世界では「LGBTs」の認知が広がりを見せ、社会的に承認されはじめている。昔とは違い、セクシュアル・マイノリティ(性的少数者)であることを言えるようになってきた。
このほど、アメリカで高校生を対象とした新たな調査を行ったところ、10人に1人が性別多様性(ジェンダー・ダイバース)を自認しているという結果が発表されたという。『UNILAD』などが伝えている。
・10代の若者に増加する性別の多様性
医学雑誌『Pediatrics』で、アメリカの高校生を対象とした性に関する新たな調査結果が発表された。

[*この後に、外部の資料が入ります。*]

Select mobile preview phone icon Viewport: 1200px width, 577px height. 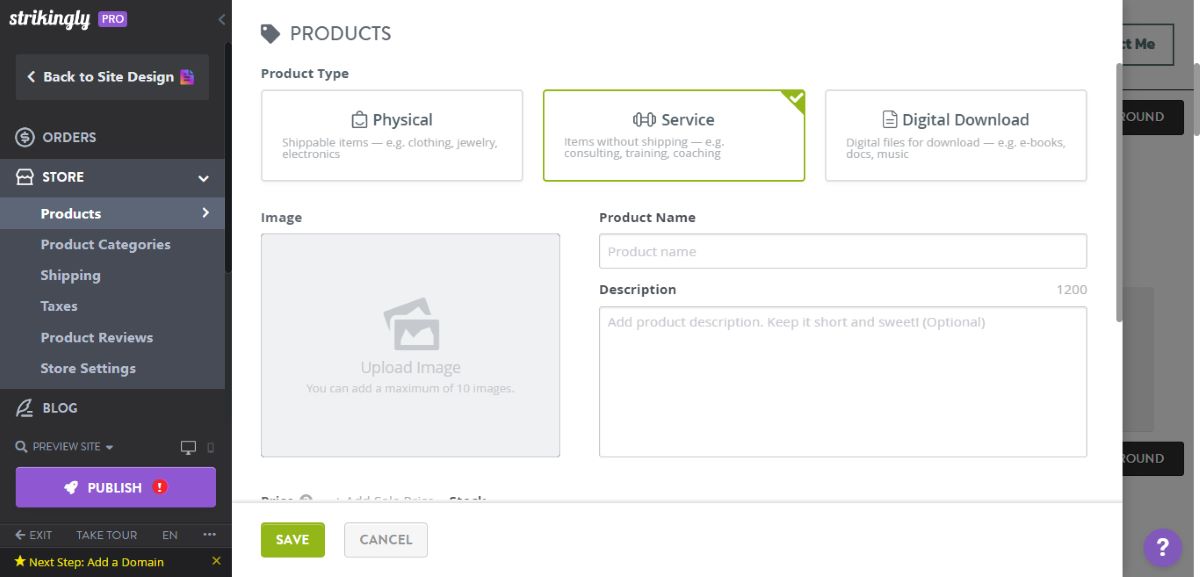(x=210, y=447)
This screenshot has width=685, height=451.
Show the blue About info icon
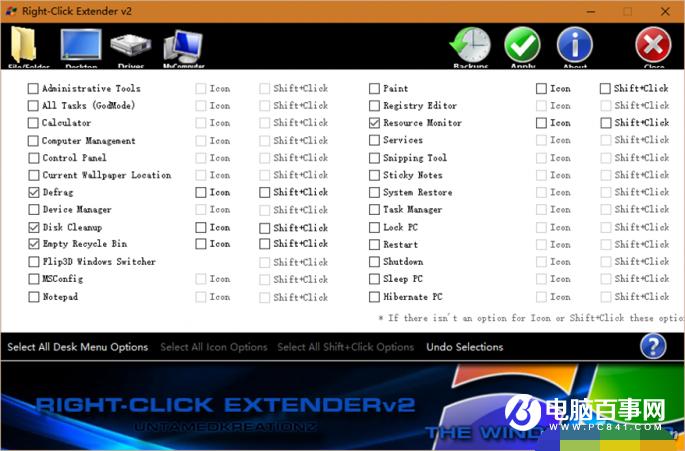(x=575, y=45)
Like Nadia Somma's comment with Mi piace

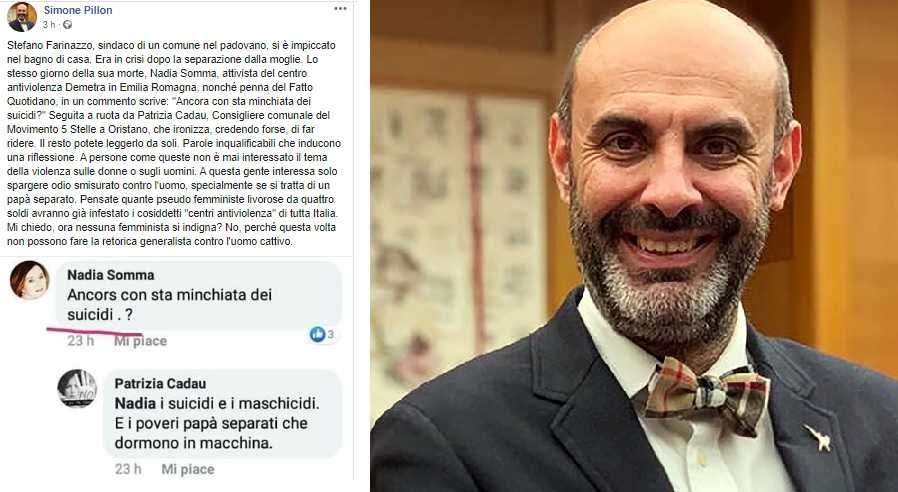pos(140,341)
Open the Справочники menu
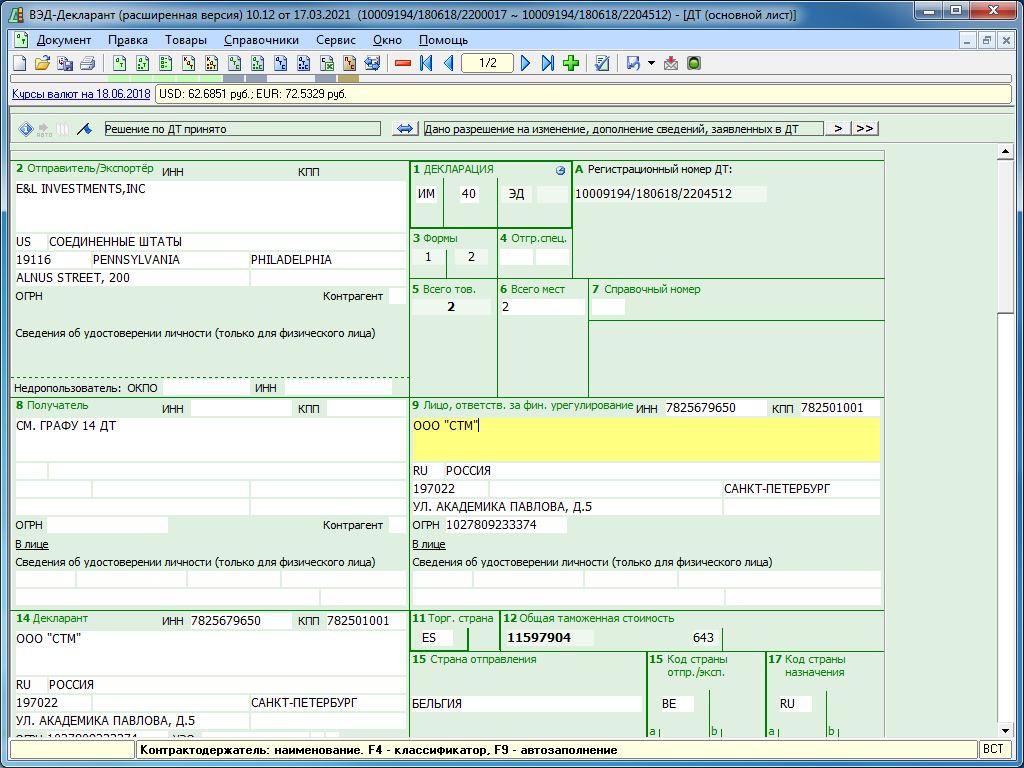 [x=261, y=40]
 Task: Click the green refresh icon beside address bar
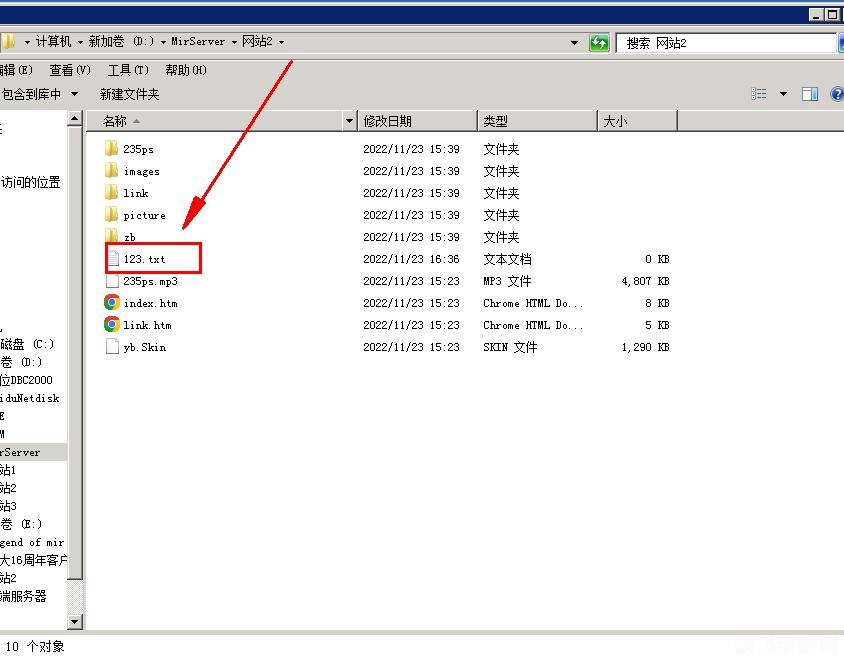point(599,42)
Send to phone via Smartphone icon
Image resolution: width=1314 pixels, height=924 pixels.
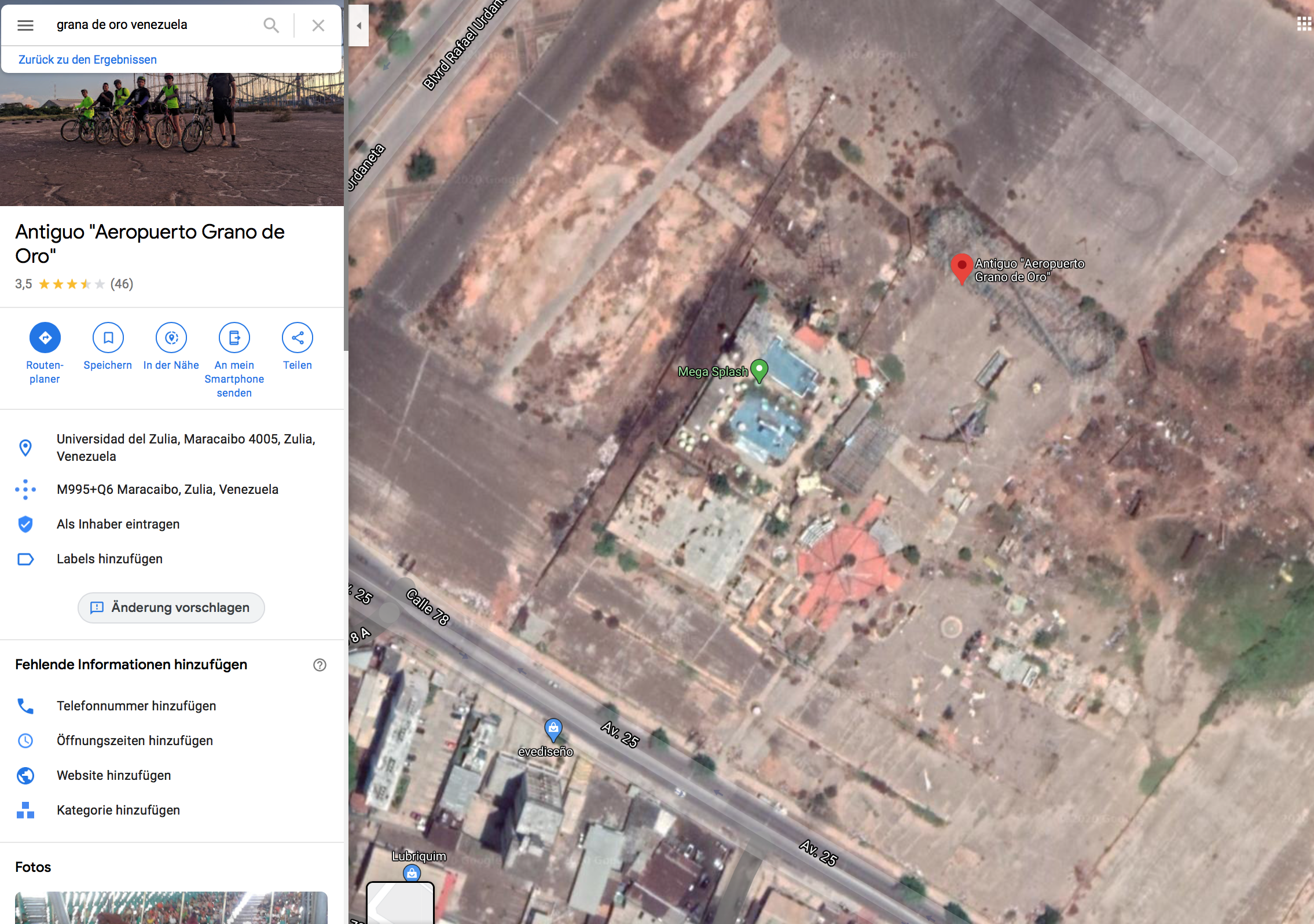click(234, 338)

この研究に携わったチームは、ペンシルベニア州ピッツバーグ大学大学院公衆衛生大学院をはじめとする、複数の大学医学部、および小児病院の研究者で、彼らは正確なデータを得るために既存のリスク行動調査を行い、これまでよりも選択肢を増やし、2部構成の性別多様性に関する質問を実施した。
性的多様性(ジェンダー・ダイバース)は、出生時に割り当てられた身体的性別と内面が一致しない性同一性の人や、男性、女性といった性別にとらわれない意識を持つ人などを意味する。
今回の調査では、現在アメリカ全土で推定されている性別多様性の数値を5倍ほど上回ったことが報告された。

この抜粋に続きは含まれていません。